I never peed on the cat again, either.

You Can Flee The State But Not Stupidity

, , , , , | Right | December 12, 2025

Two guys come in to pick up a MoneyGram, which we operate at a desk inside our larger store. One of them shows a California license.

Me: “What brings you all the way to Iowa?”

Customer: “I’m on the run from the law.”

I laugh at the joke, finish the transaction, and they leave. 

About ten minutes later, a man in a Hawaiian shirt and cargo shorts cuts straight to the front of the line and sets a badge on the counter.

Marshall: “U.S. Marshal. I need to ask you something.”

Me: “Oh. Uh… okay.”

He asks about the guys picking up the MoneyGram. I tell him about the guy with the California ID.

Me: “He said he was on the run from the law.”

Marshall: “He actually told you that?!”

Me: “I thought he was joking!”

They pull me aside to meet with the store manager and explain they’ll be arresting the guys, who, as it happens, are still in the store.

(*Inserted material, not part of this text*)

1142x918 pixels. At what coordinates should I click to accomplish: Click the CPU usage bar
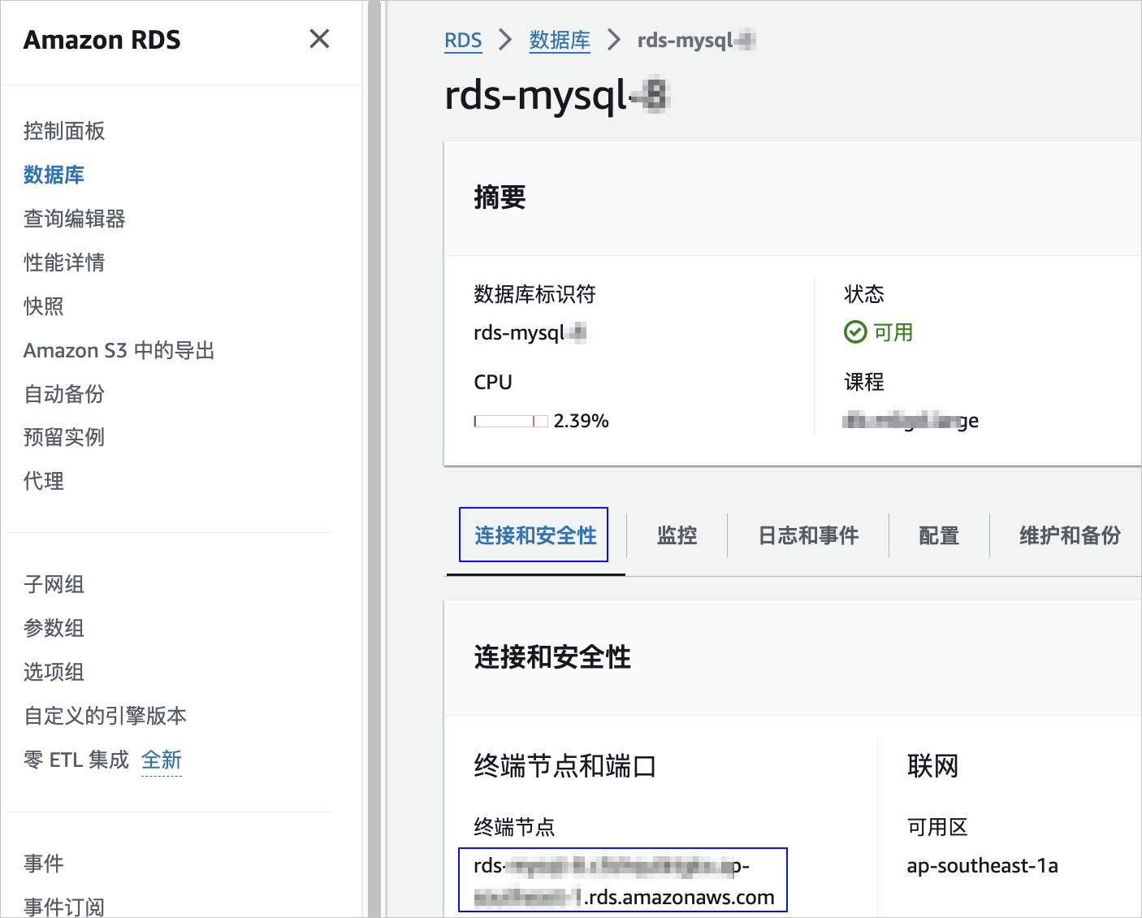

Marshall: “We’ll get them as soon as they leave the store.”

Me: “Can I watch?”

Marshall: “Sure, why not.”

Manager: “Nope. Get your a** back to work.”

Sadly, I didn’t get to see anything, but it sure sounded dramatic!

Traumatically Late

, , , , , | Friendly | November 16, 2025

CONTENT WARNING: Mention of animal death, medical gore.

 

I’m a vet tech. I took off work early one day to go meet up with some friends and acquaintances to celebrate my friend’s and his boyfriend’s engagement. Unfortunately, I was a bit later than planned getting out of work. I texted everyone as soon as I clocked out to let them know I’d be late. I should note here that they all know I work in vet med and that I took time off for the party.

After I got there, one acquaintance was lecturing me over and over and over about how I was late, how disrespectful and irresponsible it was, how it showed I don’t care, etc. She brought it up multiple times, even after people had changed the subject, and others (including the newly-engaged friend and his fiancée) had asked her to stop. She also had a history of lecturing me specifically for every perceived slight or mess-up. I finally hit my breaking point, interrupted her, and unloaded on her (not an exact quote, but the gist):

Me: “I would’ve loved nothing more than to be here on time. Unfortunately for everyone, we had an emergency come in right before I was supposed to leave. The patient had a seizure at home, fell on some construction equipment, and cut himself open. So I was busy holding this dog whose intestines had fully eviscerated through his abdomen, and who was actively seizing right up until he bled out and died in my arms.”

Me: “And of course I was completely soaked in his blood, so I couldn’t just change into the clothes I’d brought with me – I had to go home and shower before coming. I really, really, thought about just cancelling and going to sleep, but I still came because I said I would and I wanted to celebrate [friend and his fiancée] and spend time with friends.”

Me: “I said sorry when I texted I’d be late and again when I first got here. So, I’d appreciate it if you’d shut up and give me some f****** grace. God d***.”

She barely said a word to me the rest of the night and sent me an apology text the next day. I felt bad after the fact for going off on her and souring the mood for a bit, but I can’t deny that it was satisfying.

Keyed Up For Nothing

, , , , | Related | November 10, 2025

My sister and I were on a road trip from Illinois to Montana, and we made our first gas stop in Iowa. We freshened up and got some food for our first night camping, and when we got back in the truck, she put the keys in. We were about to get back underway when…

Sister: “Huh. The check engine light is on.”

She then put it in gear.

Sister: “Oh f***, it’s seized up!”

She tried some more, and she discovered that the steering was locked too.

Sister: *In defeat.* “Well, we’re f***ed. We live here now.”

Me: “Did… did you even turn the keys?”

She gives me this look…  and then realizes she forgot to turn the friggin’ ignition!

We laughed until we cried, and every couple of days, one of us asks if the other remembers when she forgot to start the truck and immediately gave up.